In a final step, the tribunal addressed the conflict between Article 26 of the ECT and EU law and qualified EU law as a lex superior. However, it did not address the claimants’ argument that Article 16(2) of the ECT resolves any potential conflicts and stipulates that the ECT will remain unaffected by a prior or subsequent agreement. To the tribunal, there were “no grounds” to assume that the ECT had an overriding character.

Consequently, the tribunal held that Spain’s offer to arbitrate had been invalidated by application of the principle of primacy of EU law, as reconfirmed in Komstroy, and declined its jurisdiction.

The award of the Green Power tribunal has been criticized as an attempt to disapply Article 26(3)(a) of the ECT despite its plain wording and the special procedures for treaty modification. It has been stressed that it is not for a tribunal or court to remedy a conflict between the ECT and EU law by way of interpretation; rather, such a result would require an amendment of the ECT by its contracting parties. Such amendment, however, might soon become reality.

3. ECT reform

On 24 June 2022, following a five-year negotiation and only a few days after the Green Power award, the Energy Charter Secretariat (“Secretariat”) announced the ECT contracting parties’ agreement in principle on 

a modernized ECT. The reform process was initiated in 2018. The ECT has long been considered outdated and criticized for insufficiently protecting the host states’ right to regulate public policy matters and for favoring investors. To remedy this, the contracting parties to the ECT have been renegotiating leaner investment protections and investor-state arbitration provisions. Separately, some ECT contracting states, including the EU and its Member States, threatened their withdrawal from the ECT unless it was made ‘greener’ and promoted mainly ‘clean’ renewable energy.

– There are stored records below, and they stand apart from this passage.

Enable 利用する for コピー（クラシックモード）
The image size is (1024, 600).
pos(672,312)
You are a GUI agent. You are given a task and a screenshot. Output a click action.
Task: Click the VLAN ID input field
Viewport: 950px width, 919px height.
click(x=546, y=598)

Some of the key changes to the ECT include:

  • An EU-driven option to agree on the exclusion of investor-state arbitration for contracting states of the ECT that are also members of a REIO (point 6). So far the EU is the only REIO of the ECT, so the exclusion only affects EU Member States, in line with the CJEU’s Komstroy judgment;
  • An optional exclusion of existing and future fossil fuel investments, thus precluding claims by the fossil fuels sector against host states (point 1, pillar 2); and
  • A narrower definition of covered investors and investments and more restrictive investment protection and provisions highlighting host states’ right to regulate.

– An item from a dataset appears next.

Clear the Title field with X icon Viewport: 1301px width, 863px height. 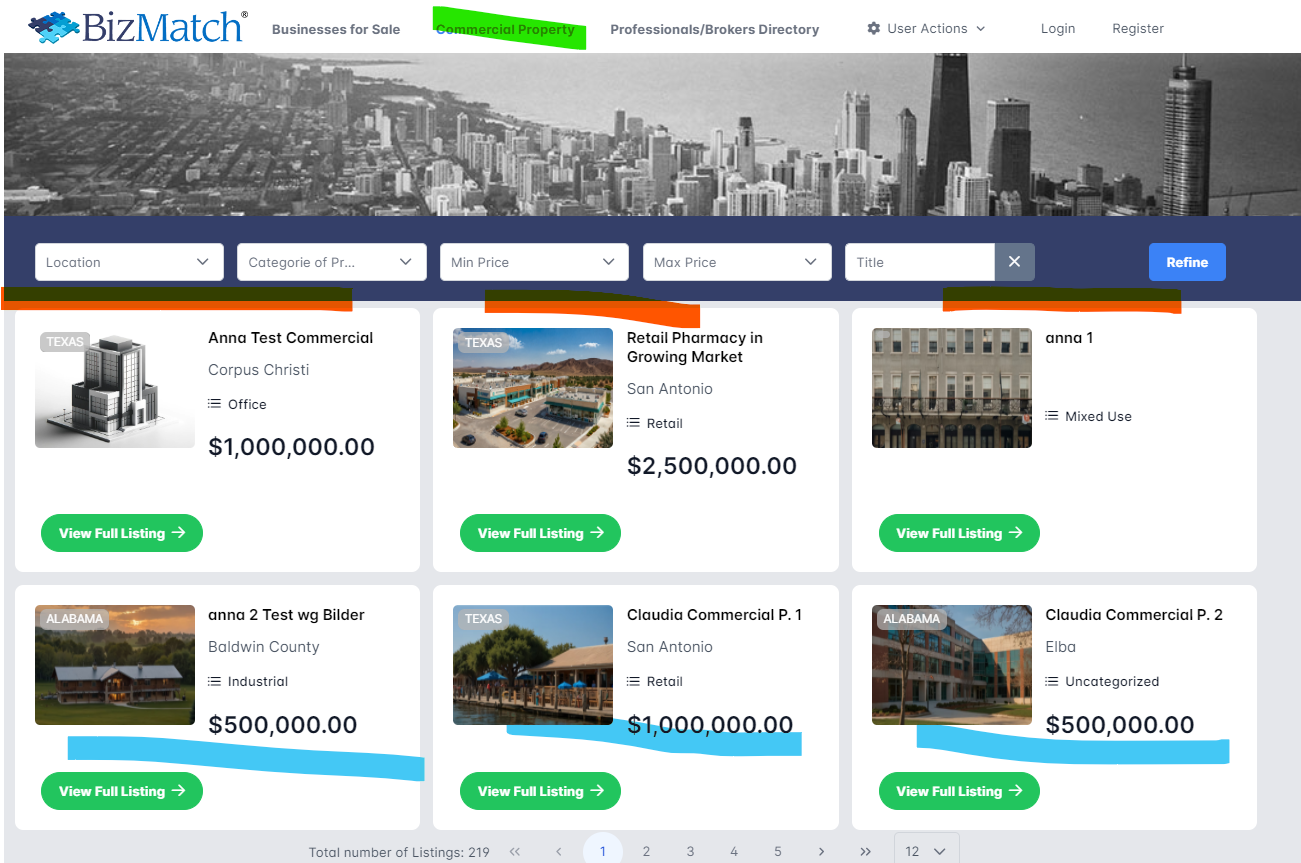pos(1014,262)
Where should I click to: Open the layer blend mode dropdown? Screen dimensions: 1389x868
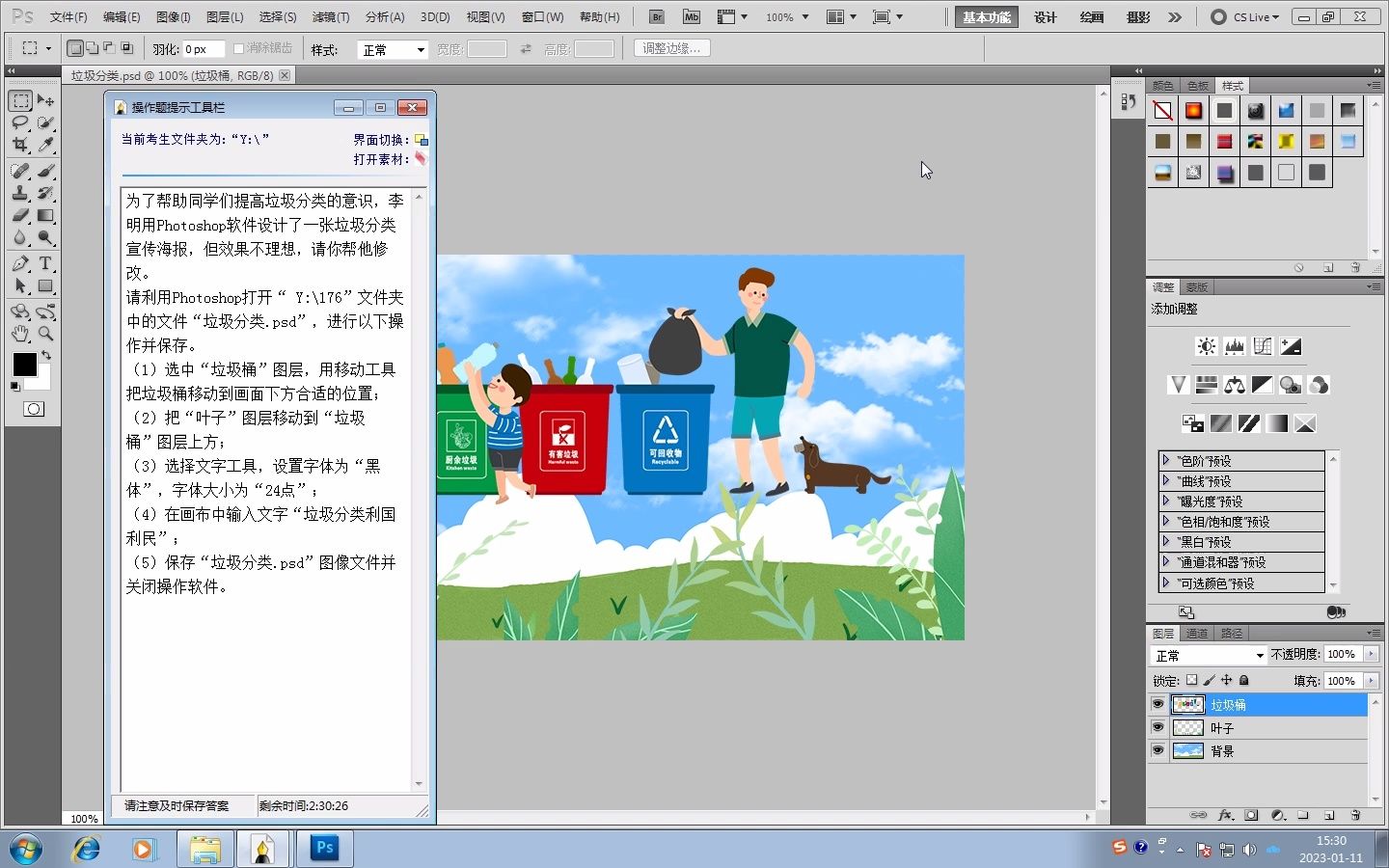(1208, 654)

With this, the EU has achieved another important milestone in its battle against intra-EU investment arbitration, at least under the ECT.

4. Outlook

It remains to be seen what the future of intra-EU investment arbitration will hold. For the time being, tribunals may well consider the Green Power case an outlier and continue to adjudicate intra-EU disputes. Investors also may try to avoid EU Member State courts by seating an arbitration or finding enforceable assets outside the EU, or opting for ICSID arbitrations. However, EU Member State courts may be increasingly reluctant to enforce intra-EU awards, particularly once the amended ECT enters into force. Similarly, ICSID arbitrations may cease to be a safe heaven for investors, as the recent proceedings in the Uniper and RWE intra-EU investment arbitrations have exemplified.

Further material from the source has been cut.